TASK DIRECTIONS ->
Please return the data below, reproducing every line without any change.
DATA TO PROCESS Block Start
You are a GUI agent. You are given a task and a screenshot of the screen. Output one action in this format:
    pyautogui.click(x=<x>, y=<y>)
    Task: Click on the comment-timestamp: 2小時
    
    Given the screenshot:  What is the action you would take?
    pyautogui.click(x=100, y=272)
DATA TO PROCESS Block End
SOLUTION ->
You are a GUI agent. You are given a task and a screenshot of the screen. Output one action in this format:
    pyautogui.click(x=<x>, y=<y>)
    Task: Click on the comment-timestamp: 2小時
    
    Given the screenshot:  What is the action you would take?
    pyautogui.click(x=100, y=272)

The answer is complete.